**RECORDS TO USE**
_____

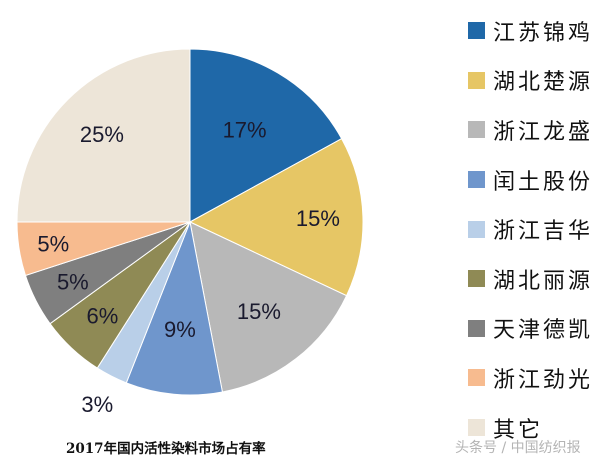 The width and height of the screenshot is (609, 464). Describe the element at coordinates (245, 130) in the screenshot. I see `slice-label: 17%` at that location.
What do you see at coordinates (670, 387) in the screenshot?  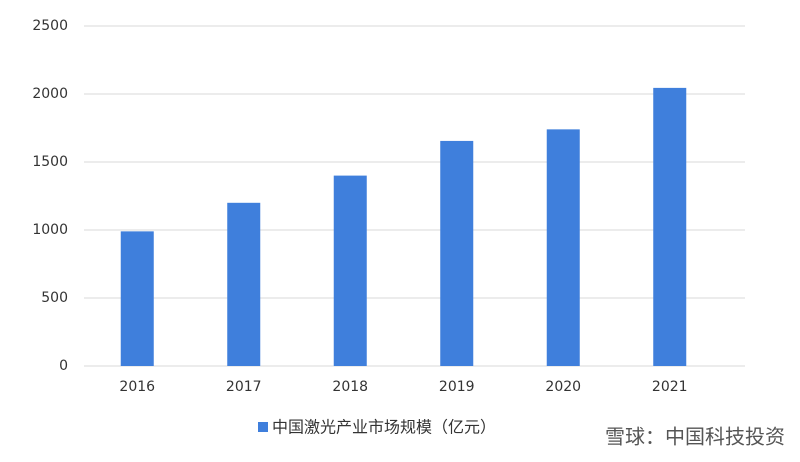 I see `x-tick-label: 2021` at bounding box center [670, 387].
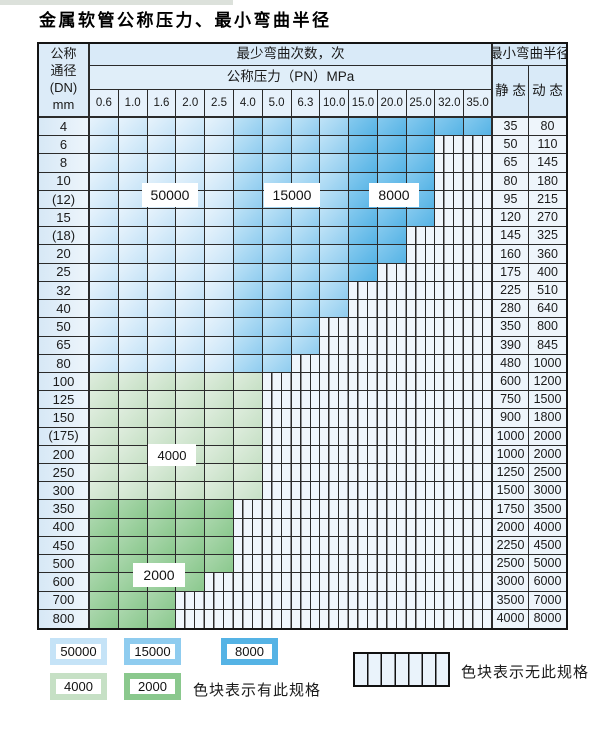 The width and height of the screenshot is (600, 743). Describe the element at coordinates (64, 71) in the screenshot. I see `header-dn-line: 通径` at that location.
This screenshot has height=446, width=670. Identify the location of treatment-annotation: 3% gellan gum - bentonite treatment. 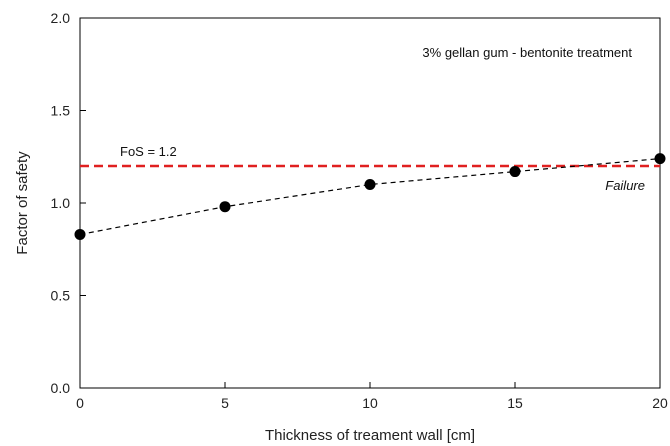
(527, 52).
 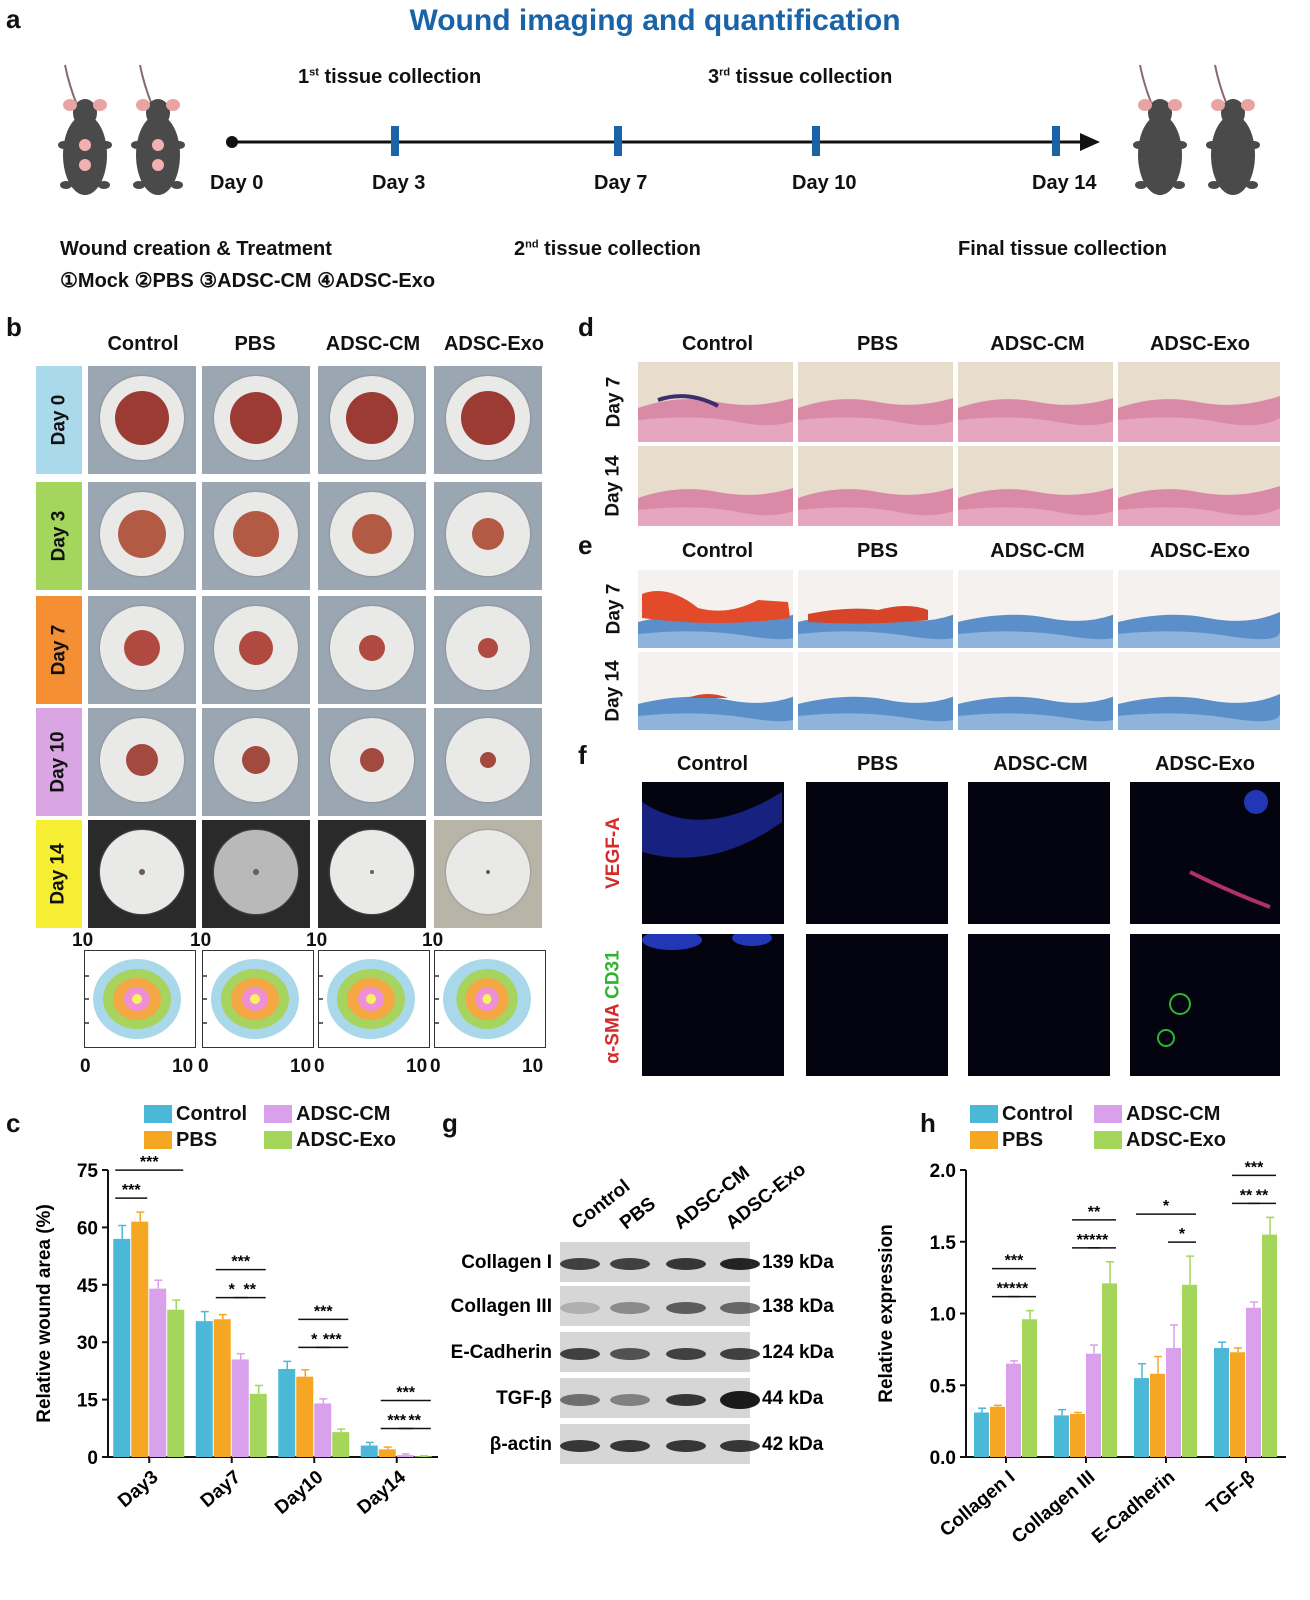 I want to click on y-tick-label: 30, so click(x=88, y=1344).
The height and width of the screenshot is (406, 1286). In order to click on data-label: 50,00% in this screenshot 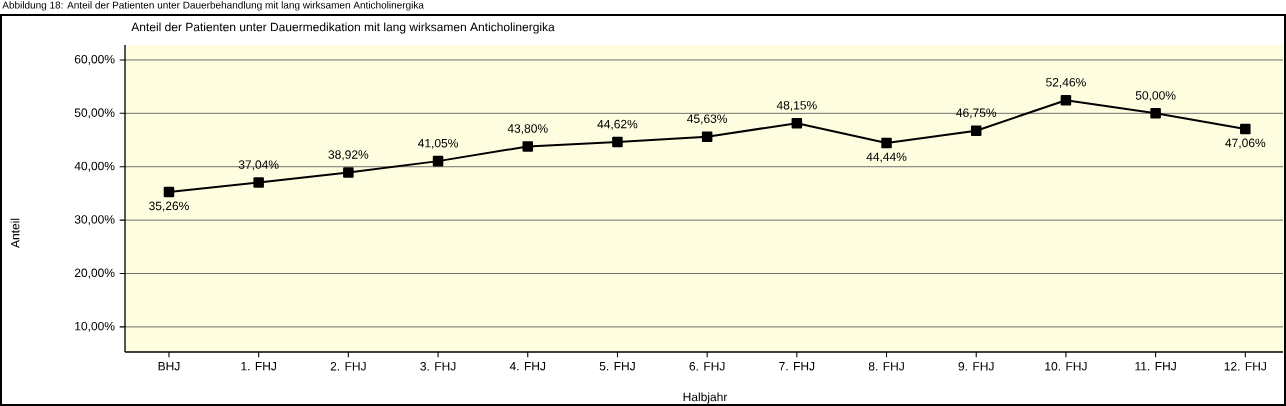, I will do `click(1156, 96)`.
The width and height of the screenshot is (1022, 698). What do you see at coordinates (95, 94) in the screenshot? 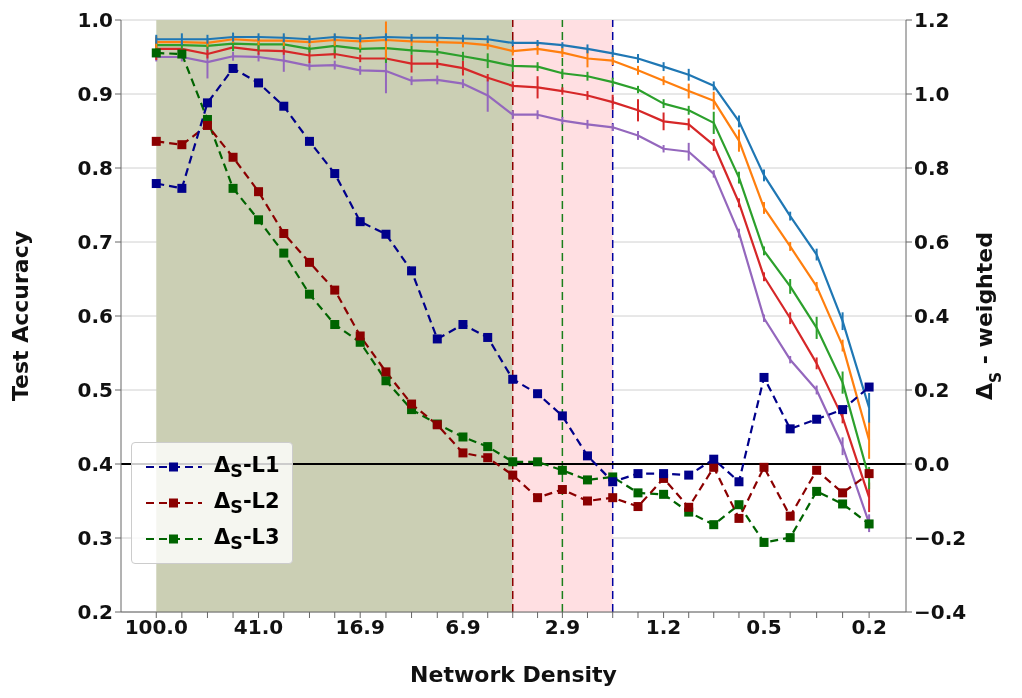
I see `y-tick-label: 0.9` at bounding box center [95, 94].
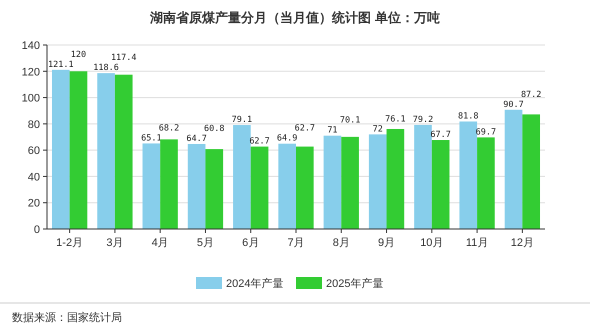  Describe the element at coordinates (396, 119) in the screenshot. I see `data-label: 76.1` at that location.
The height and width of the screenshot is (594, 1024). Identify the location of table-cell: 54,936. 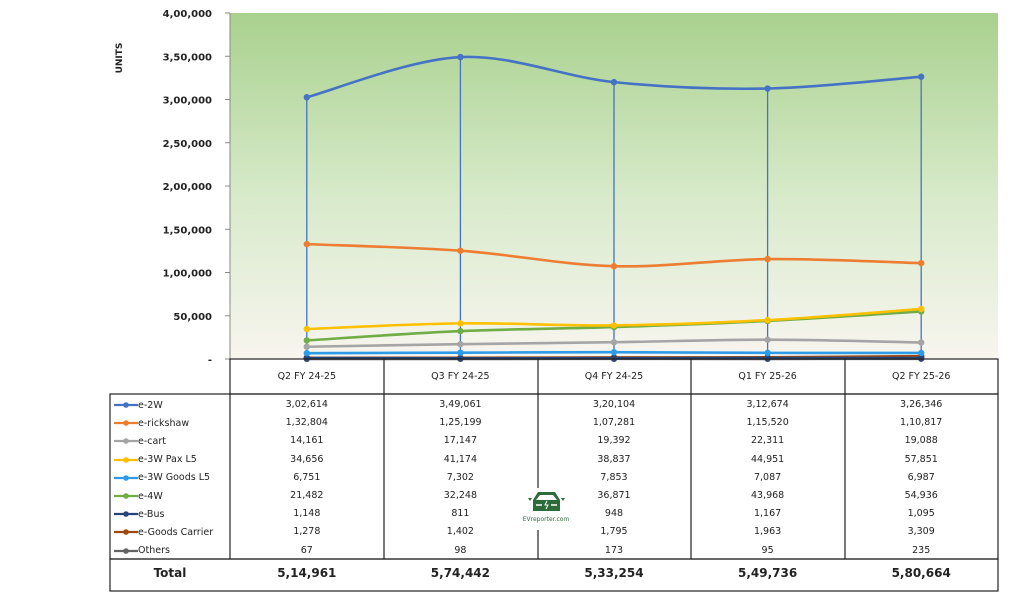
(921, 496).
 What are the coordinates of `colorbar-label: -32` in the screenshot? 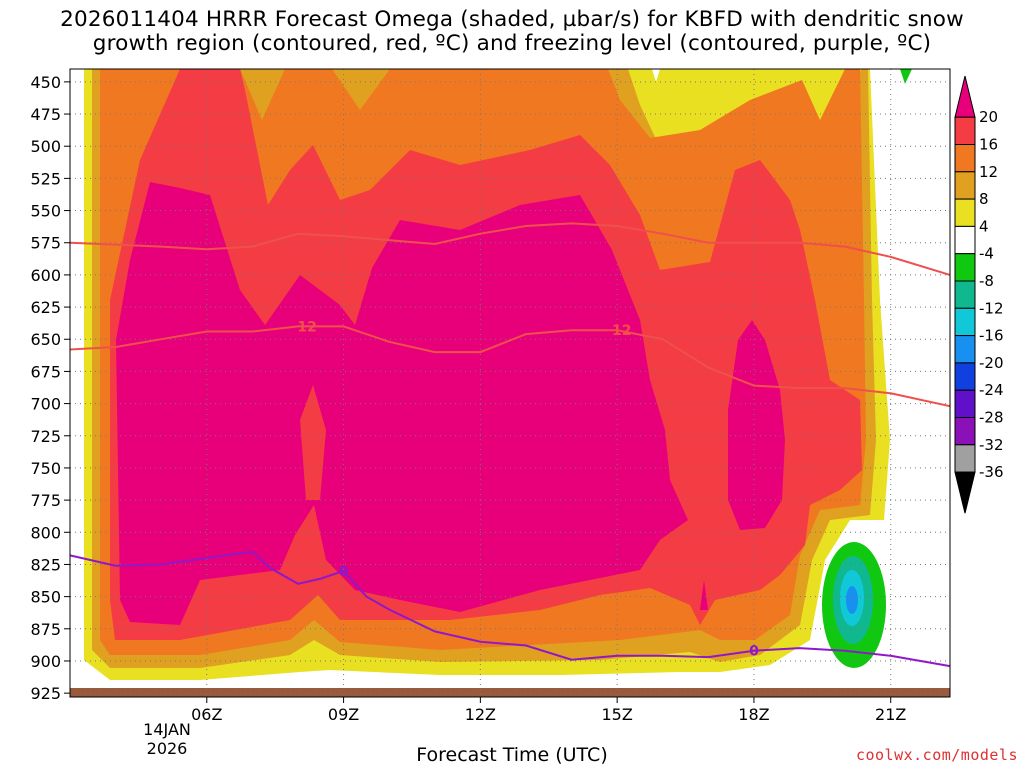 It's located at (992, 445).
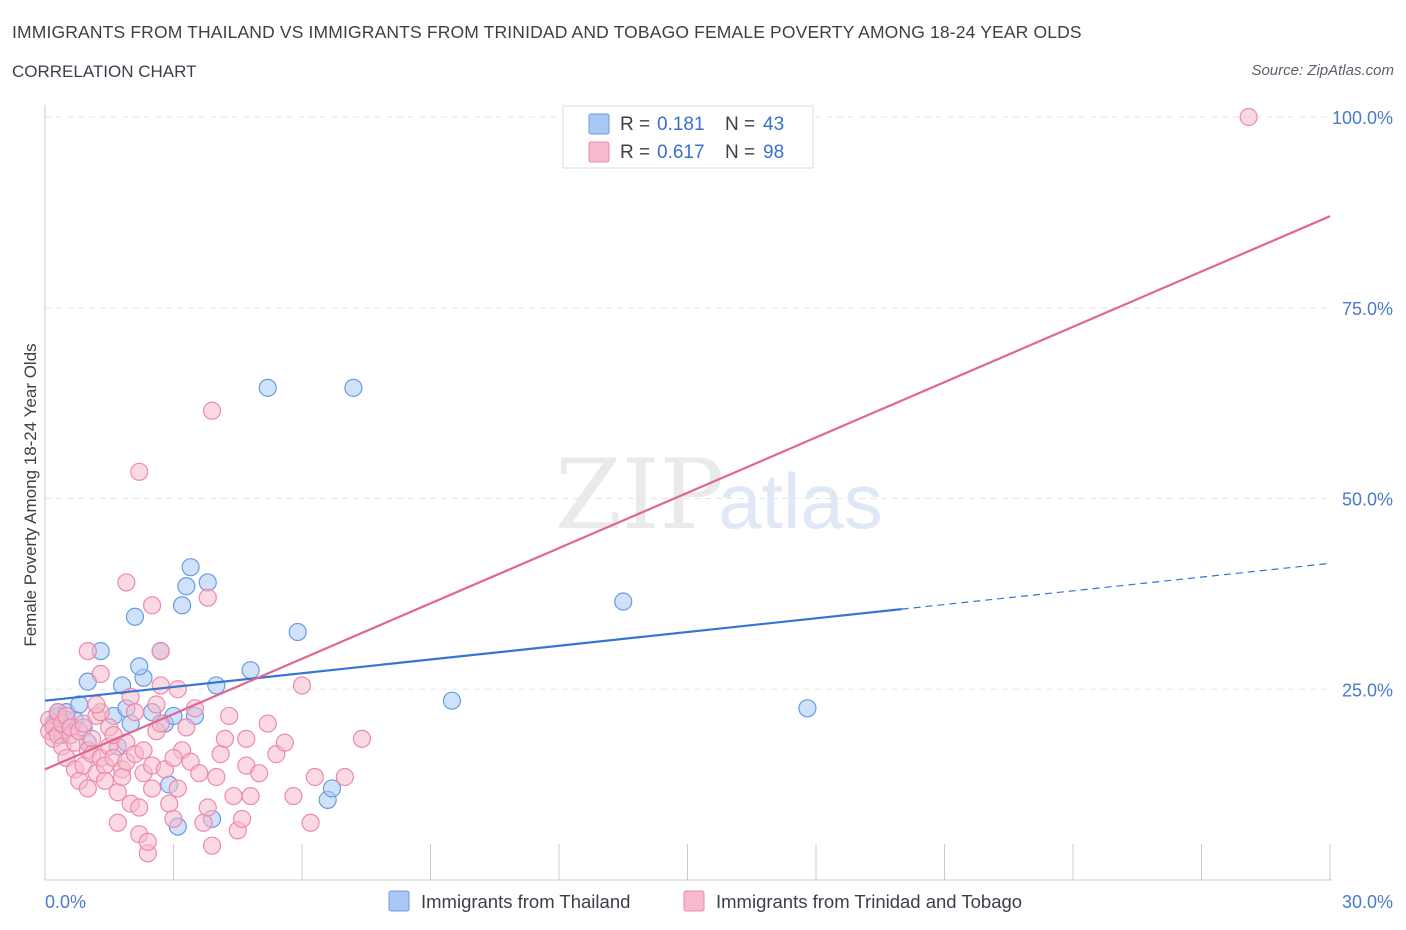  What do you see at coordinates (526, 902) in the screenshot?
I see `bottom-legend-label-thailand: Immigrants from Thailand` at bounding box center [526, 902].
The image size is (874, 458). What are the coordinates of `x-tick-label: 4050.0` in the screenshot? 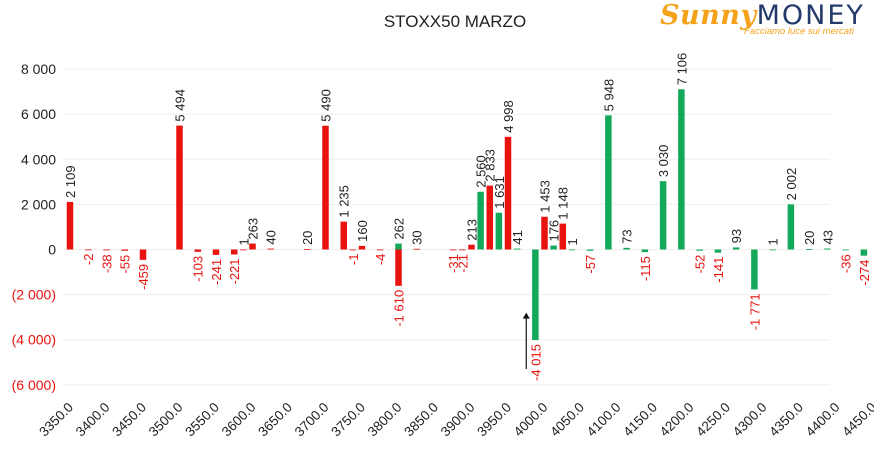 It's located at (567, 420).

_____

**EXERCISE DIRECTIONS**
Can you give again everything from the line containing "The height and width of the screenshot is (594, 1024)." down to the line containing "(921, 496).", leaving out the pictures? Include both of those rows and nothing else.

**OUTPUT FOR THIS EXERCISE**
The height and width of the screenshot is (594, 1024). Identify the location of table-cell: 54,936. 
(921, 496).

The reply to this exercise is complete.